Entries supplied>
········
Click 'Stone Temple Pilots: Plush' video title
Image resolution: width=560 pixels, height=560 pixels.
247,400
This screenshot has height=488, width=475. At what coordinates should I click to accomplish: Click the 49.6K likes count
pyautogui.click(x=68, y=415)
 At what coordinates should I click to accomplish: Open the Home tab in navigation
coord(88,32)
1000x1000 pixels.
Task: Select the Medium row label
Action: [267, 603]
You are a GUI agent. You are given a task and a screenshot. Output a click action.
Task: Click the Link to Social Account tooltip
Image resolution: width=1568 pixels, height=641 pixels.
········
Stated task>
Output every line of the material above as a numbered list, omitting any blank lines.

Answer to the task>
1. Click 'Stone Temple Pilots: Plush' video title
2. Image resolution: width=560 pixels, height=560 pixels.
3. 247,400
4. This screenshot has height=488, width=475. At what coordinates should I click to accomplish: Click the 49.6K likes count
5. pyautogui.click(x=68, y=415)
6.  At what coordinates should I click to accomplish: Open the Home tab in navigation
7. coord(88,32)
8. 1000x1000 pixels.
9. Task: Select the Medium row label
10. Action: [267, 603]
11. You are a GUI agent. You are given a task and a screenshot. Output a click action.
12. Task: Click the Link to Social Account tooltip
13. Image resolution: width=1568 pixels, height=641 pixels.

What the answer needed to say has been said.